===== Document passage =====

Differentiating Four Levels of Engagement with Learning Materials: The ICAP Hypothesis

Abstract: A conceptual framework that defines cognitive engagement will be described and defined in terms of overt activities that students can undertake, and these overt activities can be differentiated and classified into four levels: interactive, constructive, active, and passive. A hypothesis (ICAP) can be generated, based on the cognitive processes underlying each activity level, and ICAP predicts that interactive activities are likely to facilitate learning more so than constructive activities, which are better than active activities, which are better than passive activities: Interactive ≥ Constructive > Active > Passive.     Passive engagement is operationally defined as learners receiving information only. For example, merely listening to a lecture without asking questions is passive. The cognitive processes underlying passive activities can be postulated as the direct storing of information in an episodic way, resulting in inert knowledge. With active engagement, learners undertake observable manipulations, such as underlining sentences, selecting from a menu of choices, or reading out-loud. Overt actions allow learners to activate relevant prior knowledge and assimilate new information into an activated schema, resulting in more complete knowledge about the learning topic. Constructive engagement activities encourage learners to generate inferences and other externalized outputs that contain new content-relevant ideas, going beyond the information given. For example, drawing a diagram is considered constructive sincethe generated diagram goes beyond the presented learning materials. The cognitive processes of generating new knowledge allows learners to enrich, change, and repair knowledge, beyond just filling gaps in existing knowledge. Interactive engagement activities refer to discourse activities in which both participants constructively and (relatively) equally contribute to the dialog. The cognitive processes of interactive dialog subsume cognitive processes of construction, but carried out mutually, with the potential of emergent knowledge.     The ICAP hypothesis is supported by many studies from the cognitive science and learning science literature, as well as classroom studies. It also recommends appropriate control conditions for learning studies and ways that learning activities can be improved from one engagement level to another.

Professor Dr. Michelene T.H. Chi (C2) Department of Psychology at Arizona State University, USA

    Dr. Michelene T.H. Chi is a professor in the Department of Psychology at Arizona State University. Prior to Arizona State, she was a professor in the Dept. of Psychology and the Learning Research and Development Center at the University of Pittsburgh. She is a cognitive and learning science researcher interested in issues of how students learn. Her early research investigated the role of knowledge in children’s competence as well as in differences in the representations between novices and experts. She also discovered an important phenomenon that self-explaining increases learning more than receiving explanations, and pioneered a method of analyzing verbal explanations that is both quantitative and qualitative. She has done seminal studies on many other learning methods, including learning from being tutored, from collaborating, and from observing and overhearing tutorial dialogues.

===== Supplied data =====

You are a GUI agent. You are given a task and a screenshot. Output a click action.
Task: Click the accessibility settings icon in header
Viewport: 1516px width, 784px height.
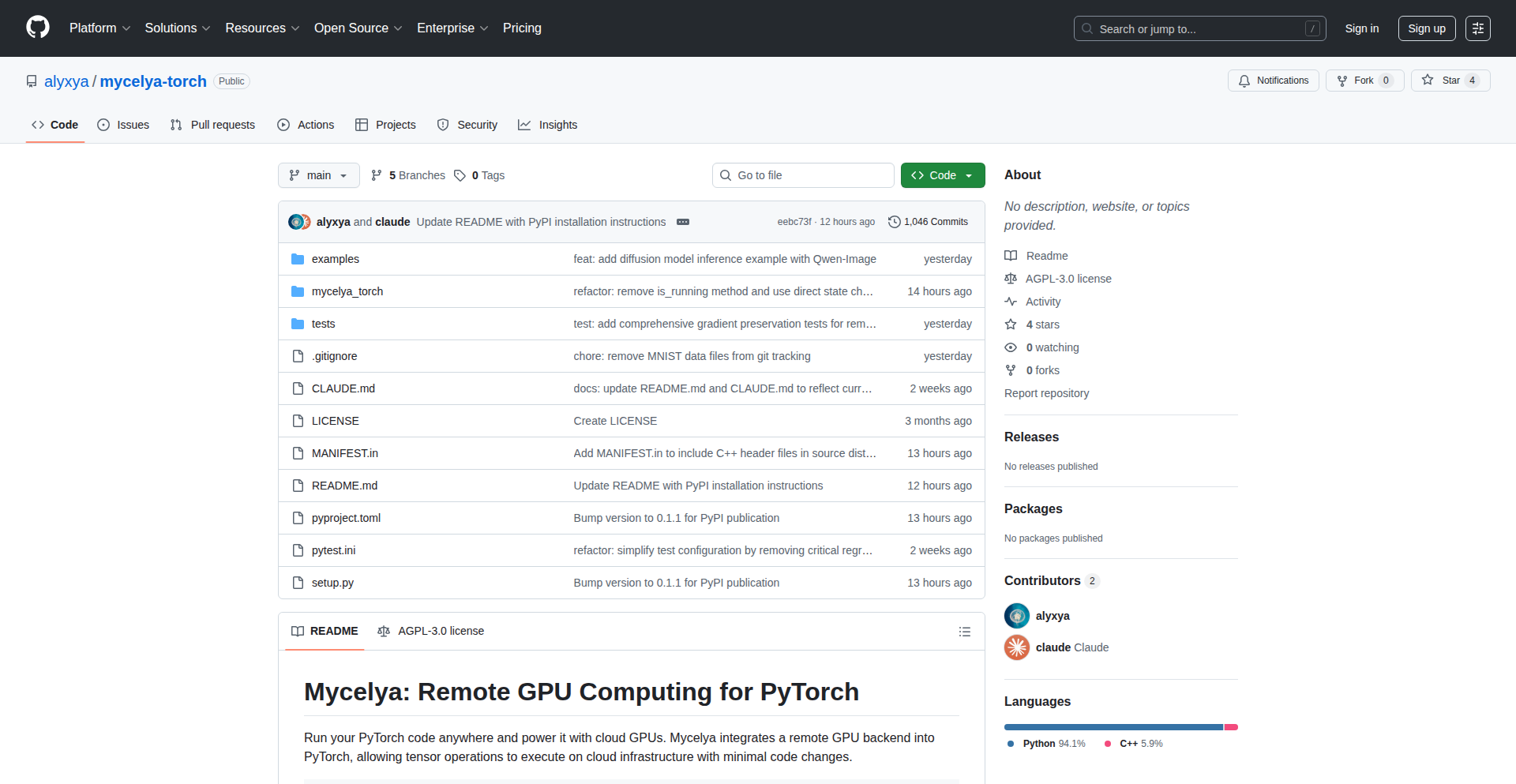tap(1477, 28)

=====

▶ Written request:
Answer these questions from the ICAP text, one per line, and mark each answer (a), (b), or (c) to match.
(a) What example of passive engagement does it give?
(b) Why is drawing a diagram considered constructive?
(c) At which university was Chi a professor before Arizona State?

▶ Complete response:
(a) Merely listening to a lecture without asking questions.
(b) The generated diagram goes beyond the presented learning materials.
(c) The University of Pittsburgh.